WORK INSTRUCTION: Using the records that follow, reproduce exactly the lines starting at the line containing "This screenshot has width=238, height=246." and ending at the line containing "Given: Switch to the Countries tab". Include both end lines and no pictures.
-- GIVEN RECORDS follows --
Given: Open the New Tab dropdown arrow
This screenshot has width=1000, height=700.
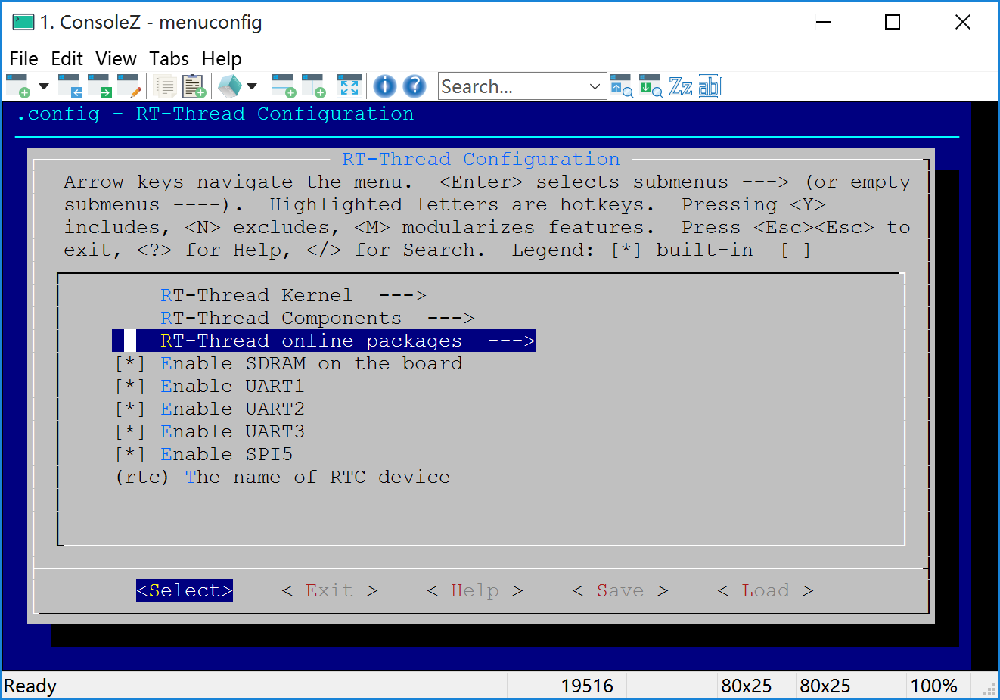Looking at the screenshot, I should click(x=44, y=86).
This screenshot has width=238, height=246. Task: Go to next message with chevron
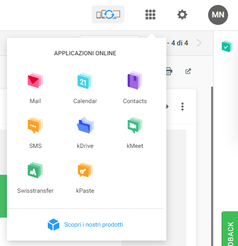click(x=199, y=43)
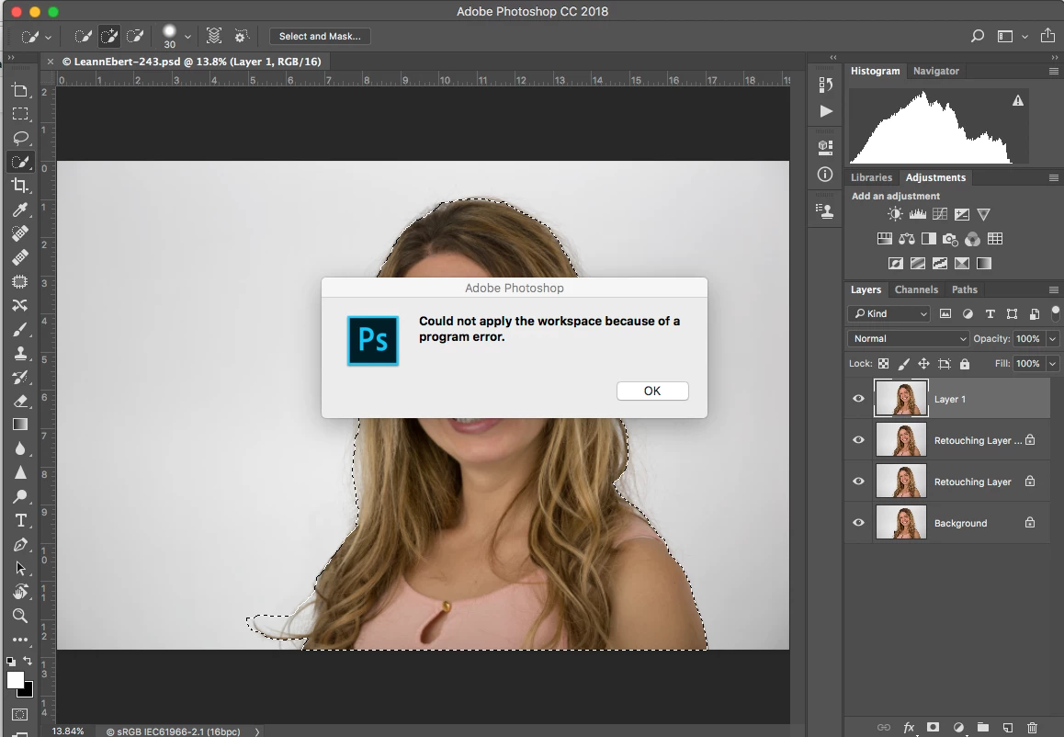
Task: Hide the Background layer visibility
Action: pyautogui.click(x=858, y=523)
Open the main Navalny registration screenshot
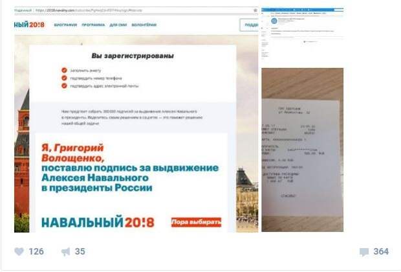The height and width of the screenshot is (272, 401). [136, 120]
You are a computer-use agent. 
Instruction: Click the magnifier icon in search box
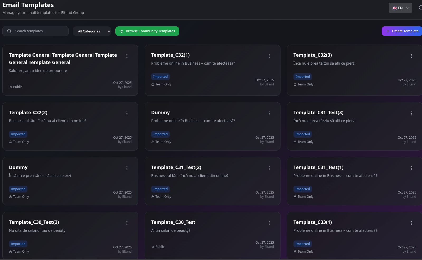point(10,31)
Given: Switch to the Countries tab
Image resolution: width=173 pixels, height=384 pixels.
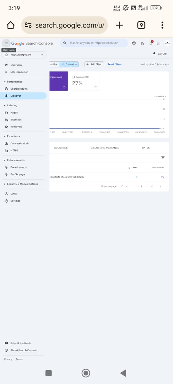Looking at the screenshot, I should coord(61,148).
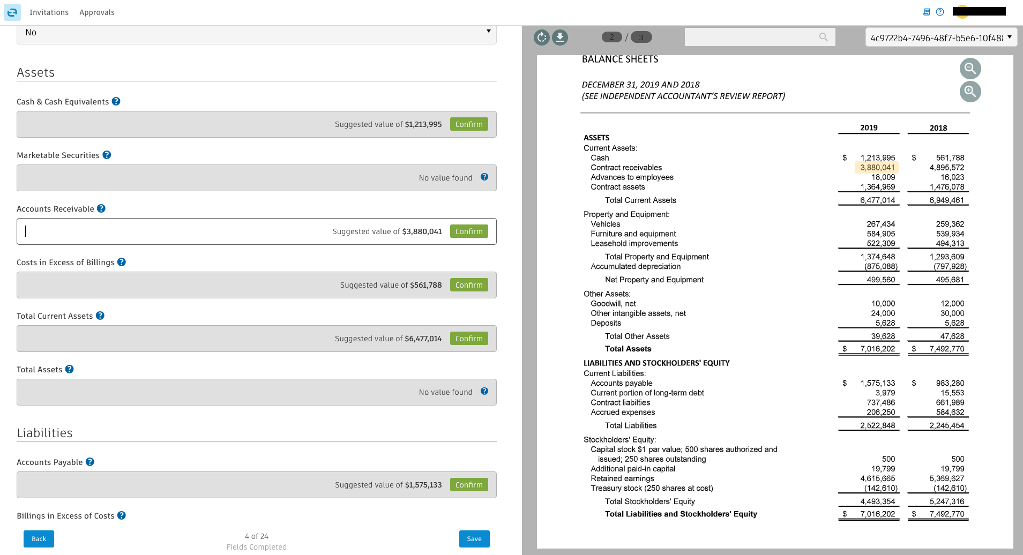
-- GIVEN RECORDS concluded --
YOUR SOLUTION:
This screenshot has width=238, height=246. Task: Go to next message with chevron
click(x=199, y=43)
Task: Hide the Background layer visibility
Action: pyautogui.click(x=858, y=523)
Open the main Navalny registration screenshot
The height and width of the screenshot is (272, 401). [136, 120]
You are a computer-use agent. 
Instruction: Click the magnifier icon in search box
point(10,31)
Given: Switch to the Countries tab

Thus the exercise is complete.